Un poema, e per giunta epico
19 FEBBRAIO 2018
Maria Pia Quintavalla, Vitae, La vita felice Edizioni, pp. 128, € 13,00 stampa
recensisce ELIO GRASSO
La vita della poesia, se così si può dire, alligna dentro le storie di quelle persone che passeggiano, e contano i passi degli altri. Gli altri sono sempre coloro che passano accanto e passano via. Per lo più stranieri anche in patria. O sconosciuti a cui la poesia sta stretta e non è causa di vita. Virtù per quest’ultimi, tutto il contrario per chi passeggia avendo a cuore una forma scritta e, prima di tutto, una forma da abbracciare, possibilmente corpulenta come un poema e ricca di suo.
È così che nascono certi libri, quasi cortigiani, protetti dal particolare modo di guardare che hanno i poeti, soprattutto milanesi, e romani.
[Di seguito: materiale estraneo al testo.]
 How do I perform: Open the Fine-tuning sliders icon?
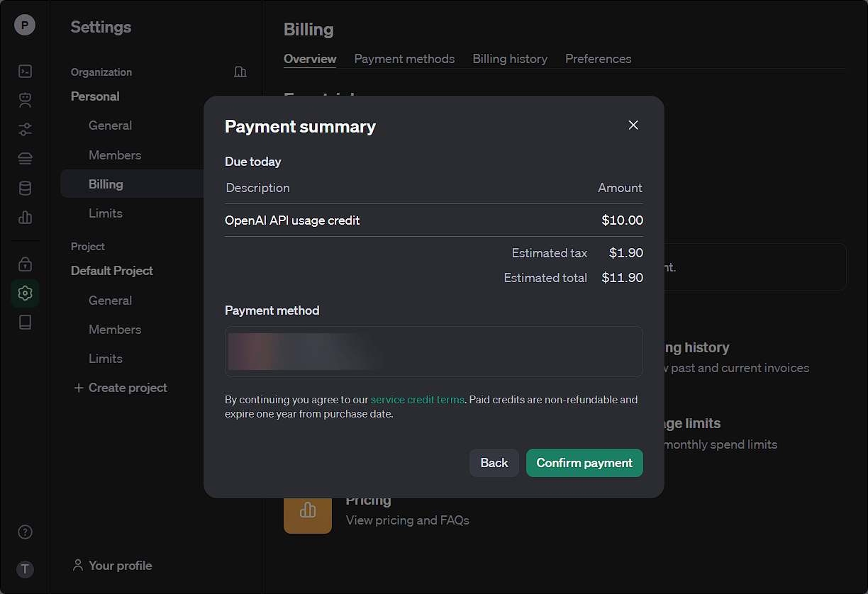click(25, 129)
Tutti gli altri preferiscono scrutare il mare, i mari, Tirreno (Ligure) e Adriatico. Un mare davanti e un mare a destra (per chi risale la costa dalla Puglia a Venezia). Siciliani e sardi hanno un’altra storia. Sono circondati, e guardano troppo spesso vulcani e terre arse. Amano i traghetti, e sono pressappoco felici quando il mare grosso impedisce i collegamenti. Ma, appunto, si tratta di altre storie.
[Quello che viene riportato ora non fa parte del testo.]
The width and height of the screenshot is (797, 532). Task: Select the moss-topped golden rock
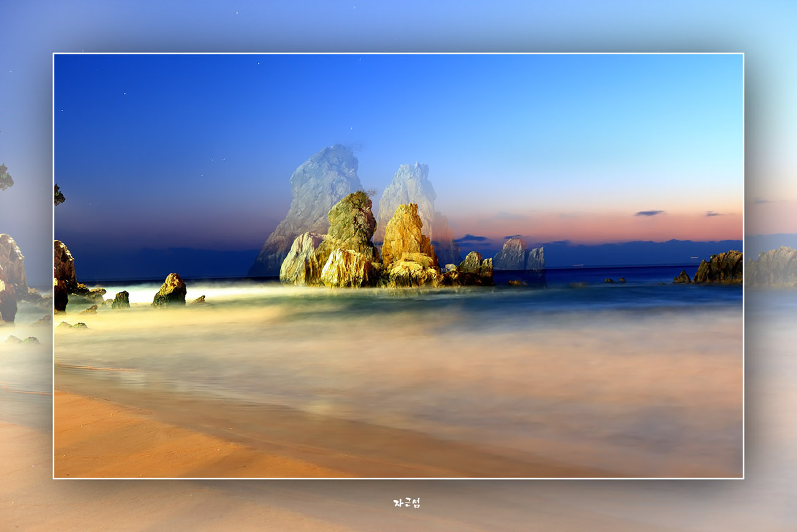click(x=351, y=224)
Maria Pia Quintavalla, parmense ma più di tutto milanese, è assetata di vita, se ne circonda, e la trascrive come fosse un poema, e per giunta epico. Lo fa in questo libro con frammenti rimasti fuori da quell’opera multiforme (e sapientemente materna) che è China, pubblicata qualche anno fa, e che tentava un manuale di sopravvivenza a uso di una figlia geograficamente collocata dentro il “romanzo della madre”. Oltre ai capitoli di China fanno la loro comparsa gite, viaggi, che ripercorrono tutto l’idealismo delle traiettorie fra centro e periferia. Di un mondo che si vorrebbe fin troppo spesso iper-affettivo e dispensatore di capanne riscaldate.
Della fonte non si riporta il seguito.